Australian detained without trial since 2013 faces further delays to justice

incarcerated without trial
Troy, Birthisel, who can see no end to his plight after being locked up without trial since 2013.

After spending his sixth Christmas incarcerated without trial in a Cebu prison, an Australian has seen his next two court dates postponed.

Troy Birthisel, aged 50, from Queensland, was arrested at Cebu Airport in October 2013 on suspicion of human trafficking and illegal recruitment of workers — crimes that can potentially carry a life sentence.

Under the ‘Speedy Trial Act’, all trials in the Philippines should be completed within 180 days of arrest. Mr Birthisel has now been detained for more than 1,919 days, more than ten times this mandated timeframe.

“I’m entitled to a day in court and should I be convicted then, fine, I’ll wear that. I don’t believe I’m guilty of anything and I’ve got evidence to say that I’m not.

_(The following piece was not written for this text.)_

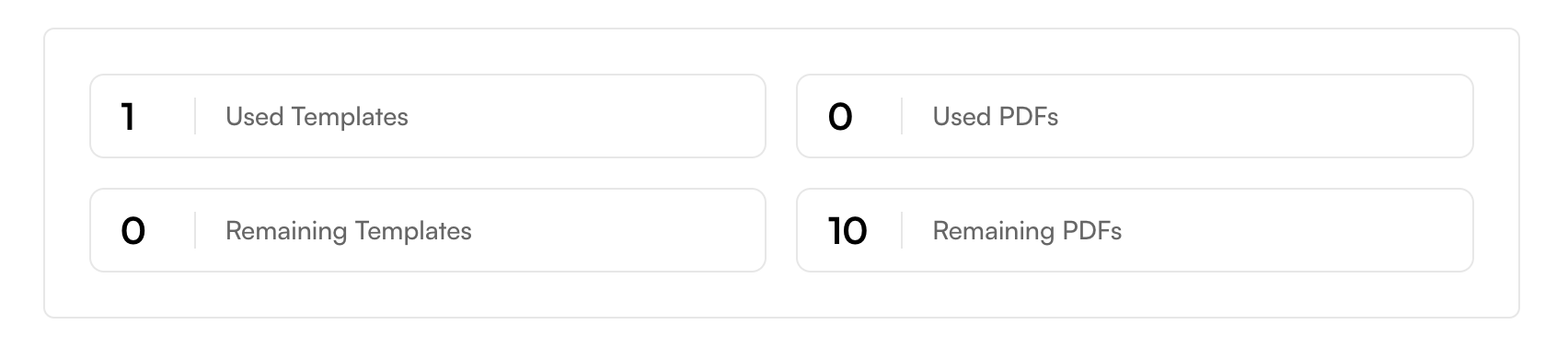
Task: Click the 0 count beside Used PDFs
Action: click(x=840, y=117)
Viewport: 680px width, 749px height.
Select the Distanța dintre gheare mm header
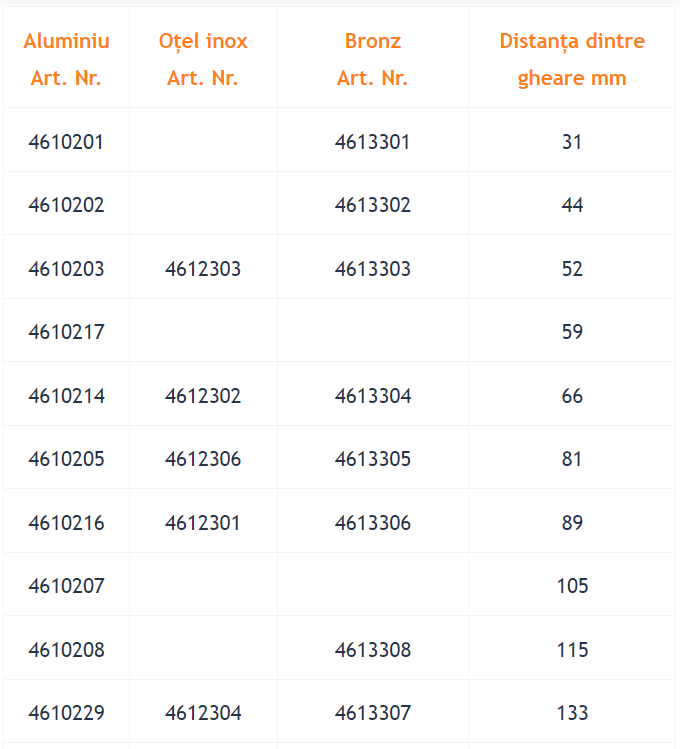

“I’ve actually got evidence, and they don’t even have evidence,” he said.

Today (Sunday, January 27) Mr Birthisel’s appeal page on Fundrazr has been updated to reveal the latest delays in his bid for justice. The update says: “This week, Troy was notified that his next hearing scheduled for Monday the 4th of February has been postponed, further checking identified the following scheduled date of the 4th of March to be rescheduled also. Effectively this is now 39 occasions Troy’s hearings have been postponed or rescheduled for one reason or another.

“Is the justice system in this country out of order? 

“Not only does Troy have to endure the hot, overcrowded conditions. Troy has now completed his sixth Christmas incarcerated and alone, and this month reached the milestone of 50 years of age. Hardly the celebration one would expect for such an occasion.”

As we have previously reported, the prosecution team has dropped the trafficking charge against Mr Birthisel, citing lack of evidence. 

Despite this, Mr Birthisel still has to face trial for “illegal recruitment involving economic sabotage”.

He says he was merely accompanying his girlfriend and a group of her friends to Singapore, where they had job interviews that they had arranged online.

Mr Birthisel, who is imprisoned in Lapu Lapu city jail in Cebu, insists he is an innocent victim of corrupt officials who initially attempted to extort money from him. He also says that the friends of his girlfriend were intimidated into making allegations against him and his girlfriend, who is also imprisoned.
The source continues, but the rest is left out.